Data items:
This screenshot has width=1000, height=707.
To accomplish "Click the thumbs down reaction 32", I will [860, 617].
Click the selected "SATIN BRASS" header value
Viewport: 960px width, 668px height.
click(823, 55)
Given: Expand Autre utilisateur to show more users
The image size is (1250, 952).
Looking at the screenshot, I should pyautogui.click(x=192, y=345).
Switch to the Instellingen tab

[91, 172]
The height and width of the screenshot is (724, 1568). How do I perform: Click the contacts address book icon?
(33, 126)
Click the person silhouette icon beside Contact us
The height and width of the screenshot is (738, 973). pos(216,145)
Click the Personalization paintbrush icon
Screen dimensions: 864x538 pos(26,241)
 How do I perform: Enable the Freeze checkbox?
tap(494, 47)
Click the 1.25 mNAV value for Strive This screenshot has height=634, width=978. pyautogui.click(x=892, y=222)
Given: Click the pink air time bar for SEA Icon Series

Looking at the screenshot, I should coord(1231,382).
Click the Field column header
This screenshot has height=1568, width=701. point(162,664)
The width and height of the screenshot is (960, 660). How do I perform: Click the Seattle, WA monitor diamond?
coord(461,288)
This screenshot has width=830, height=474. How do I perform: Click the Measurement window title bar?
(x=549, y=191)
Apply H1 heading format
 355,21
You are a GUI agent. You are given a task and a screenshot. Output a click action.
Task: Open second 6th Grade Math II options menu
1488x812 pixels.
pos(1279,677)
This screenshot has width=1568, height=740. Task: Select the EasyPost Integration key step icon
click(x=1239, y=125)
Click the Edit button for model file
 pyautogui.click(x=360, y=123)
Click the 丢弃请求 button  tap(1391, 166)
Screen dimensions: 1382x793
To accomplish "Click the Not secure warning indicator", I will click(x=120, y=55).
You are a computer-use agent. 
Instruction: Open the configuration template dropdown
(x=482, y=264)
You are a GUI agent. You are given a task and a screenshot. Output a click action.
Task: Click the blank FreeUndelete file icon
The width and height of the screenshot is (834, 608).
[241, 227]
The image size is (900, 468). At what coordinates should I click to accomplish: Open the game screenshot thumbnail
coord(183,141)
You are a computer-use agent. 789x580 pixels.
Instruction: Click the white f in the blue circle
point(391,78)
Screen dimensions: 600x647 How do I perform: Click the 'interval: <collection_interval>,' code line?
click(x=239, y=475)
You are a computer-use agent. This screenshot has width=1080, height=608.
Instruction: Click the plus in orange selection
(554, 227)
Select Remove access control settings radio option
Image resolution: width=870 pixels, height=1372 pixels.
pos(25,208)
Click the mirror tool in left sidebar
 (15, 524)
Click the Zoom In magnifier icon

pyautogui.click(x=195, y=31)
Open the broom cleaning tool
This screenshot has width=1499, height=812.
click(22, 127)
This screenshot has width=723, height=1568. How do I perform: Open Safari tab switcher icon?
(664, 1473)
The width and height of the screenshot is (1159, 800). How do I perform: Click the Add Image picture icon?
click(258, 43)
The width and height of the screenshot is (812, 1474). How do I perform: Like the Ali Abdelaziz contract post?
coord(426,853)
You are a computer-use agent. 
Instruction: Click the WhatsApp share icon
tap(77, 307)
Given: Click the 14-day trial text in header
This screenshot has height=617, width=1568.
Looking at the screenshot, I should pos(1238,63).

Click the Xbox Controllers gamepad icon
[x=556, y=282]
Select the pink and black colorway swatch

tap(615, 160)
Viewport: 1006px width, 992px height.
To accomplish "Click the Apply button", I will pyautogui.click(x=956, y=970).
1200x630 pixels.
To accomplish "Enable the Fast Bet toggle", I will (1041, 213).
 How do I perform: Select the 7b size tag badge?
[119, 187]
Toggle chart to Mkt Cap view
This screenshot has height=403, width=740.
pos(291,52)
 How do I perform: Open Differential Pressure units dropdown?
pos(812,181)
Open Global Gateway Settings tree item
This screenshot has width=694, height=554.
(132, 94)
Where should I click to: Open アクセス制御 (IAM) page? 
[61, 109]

#### [About this exercise]
Only an exact transcription of all the records above counts as an answer.

#### [Solution to this exercise]
This screenshot has width=1000, height=707.
To accomplish "Click the thumbs down reaction 32", I will [860, 617].
Click the selected "SATIN BRASS" header value
Viewport: 960px width, 668px height.
click(823, 55)
Given: Expand Autre utilisateur to show more users
The image size is (1250, 952).
Looking at the screenshot, I should pyautogui.click(x=192, y=345).
Switch to the Instellingen tab

[91, 172]
The height and width of the screenshot is (724, 1568). How do I perform: Click the contacts address book icon?
(33, 126)
Click the person silhouette icon beside Contact us
The height and width of the screenshot is (738, 973). pos(216,145)
Click the Personalization paintbrush icon
Screen dimensions: 864x538 pos(26,241)
 How do I perform: Enable the Freeze checkbox?
tap(494, 47)
Click the 1.25 mNAV value for Strive This screenshot has height=634, width=978. pyautogui.click(x=892, y=222)
Given: Click the pink air time bar for SEA Icon Series

Looking at the screenshot, I should coord(1231,382).
Click the Field column header
This screenshot has height=1568, width=701. point(162,664)
The width and height of the screenshot is (960, 660). How do I perform: Click the Seattle, WA monitor diamond?
coord(461,288)
This screenshot has width=830, height=474. How do I perform: Click the Measurement window title bar?
(x=549, y=191)
Apply H1 heading format
 355,21
You are a GUI agent. You are given a task and a screenshot. Output a click action.
Task: Open second 6th Grade Math II options menu
1488x812 pixels.
pos(1279,677)
This screenshot has width=1568, height=740. Task: Select the EasyPost Integration key step icon
click(x=1239, y=125)
Click the Edit button for model file
 pyautogui.click(x=360, y=123)
Click the 丢弃请求 button  tap(1391, 166)
Screen dimensions: 1382x793
To accomplish "Click the Not secure warning indicator", I will click(x=120, y=55).
You are a computer-use agent. 
Instruction: Open the configuration template dropdown
(x=482, y=264)
You are a GUI agent. You are given a task and a screenshot. Output a click action.
Task: Click the blank FreeUndelete file icon
The width and height of the screenshot is (834, 608).
[241, 227]
The image size is (900, 468). At what coordinates should I click to accomplish: Open the game screenshot thumbnail
coord(183,141)
You are a computer-use agent. 789x580 pixels.
Instruction: Click the white f in the blue circle
point(391,78)
Screen dimensions: 600x647 How do I perform: Click the 'interval: <collection_interval>,' code line?
click(x=239, y=475)
You are a computer-use agent. This screenshot has width=1080, height=608.
Instruction: Click the plus in orange selection
(554, 227)
Select Remove access control settings radio option
Image resolution: width=870 pixels, height=1372 pixels.
pos(25,208)
Click the mirror tool in left sidebar
 (15, 524)
Click the Zoom In magnifier icon

pyautogui.click(x=195, y=31)
Open the broom cleaning tool
This screenshot has width=1499, height=812.
click(22, 127)
This screenshot has width=723, height=1568. How do I perform: Open Safari tab switcher icon?
(664, 1473)
The width and height of the screenshot is (1159, 800). How do I perform: Click the Add Image picture icon?
click(258, 43)
The width and height of the screenshot is (812, 1474). How do I perform: Like the Ali Abdelaziz contract post?
coord(426,853)
You are a computer-use agent. 
Instruction: Click the WhatsApp share icon
tap(77, 307)
Given: Click the 14-day trial text in header
This screenshot has height=617, width=1568.
Looking at the screenshot, I should pos(1238,63).

Click the Xbox Controllers gamepad icon
[x=556, y=282]
Select the pink and black colorway swatch

tap(615, 160)
Viewport: 1006px width, 992px height.
To accomplish "Click the Apply button", I will pyautogui.click(x=956, y=970).
1200x630 pixels.
To accomplish "Enable the Fast Bet toggle", I will (1041, 213).
 How do I perform: Select the 7b size tag badge?
[119, 187]
Toggle chart to Mkt Cap view
This screenshot has height=403, width=740.
pos(291,52)
 How do I perform: Open Differential Pressure units dropdown?
pos(812,181)
Open Global Gateway Settings tree item
This screenshot has width=694, height=554.
(132, 94)
Where should I click to: Open アクセス制御 (IAM) page? 
[61, 109]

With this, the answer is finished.